=== Section Start ===

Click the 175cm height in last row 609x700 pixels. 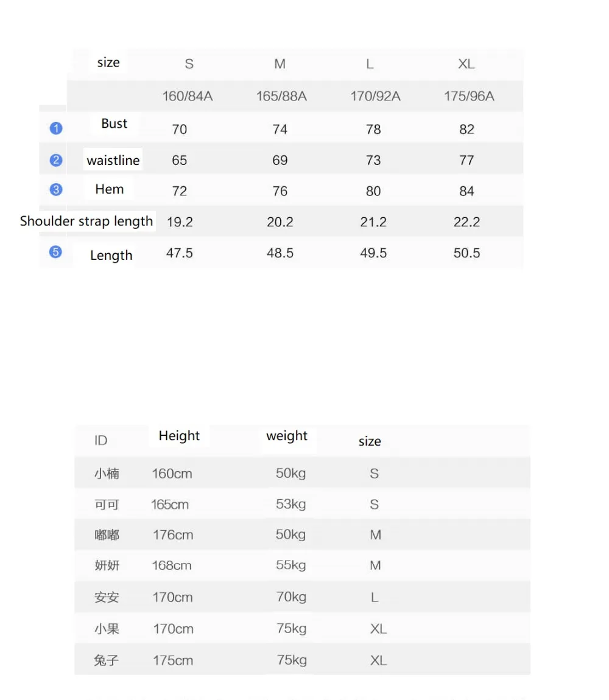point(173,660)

=== Section End ===
=== Section Start ===

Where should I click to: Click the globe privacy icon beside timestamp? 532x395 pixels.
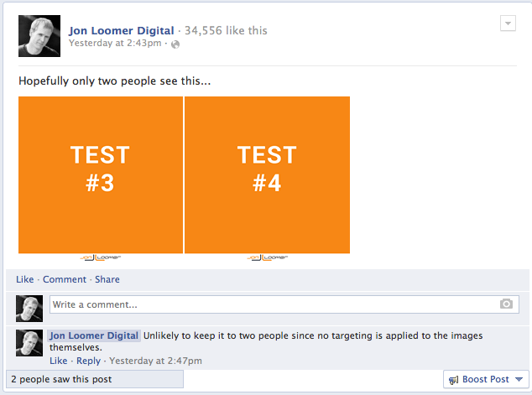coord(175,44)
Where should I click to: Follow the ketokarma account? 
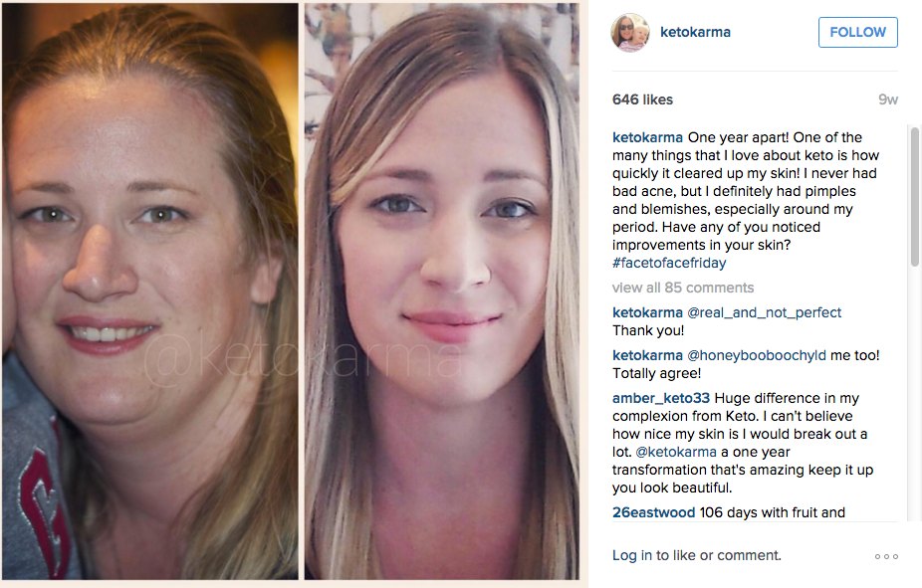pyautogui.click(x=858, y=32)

=== Section End ===
=== Section Start ===

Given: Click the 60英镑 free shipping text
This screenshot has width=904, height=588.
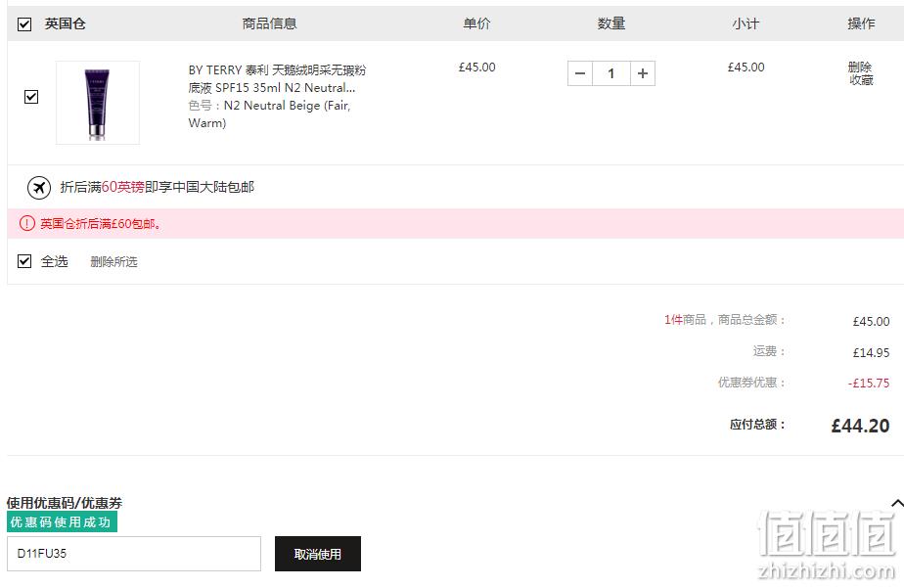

=== Section End ===

What you should do - Would you retype exactly the lines above, from the line with "Given: Click the 60英镑 free shipping text" to the line with "This screenshot has width=904, height=588.", with both end lines kept and nothing more?

Written answer -
Given: Click the 60英镑 free shipping text
This screenshot has width=904, height=588.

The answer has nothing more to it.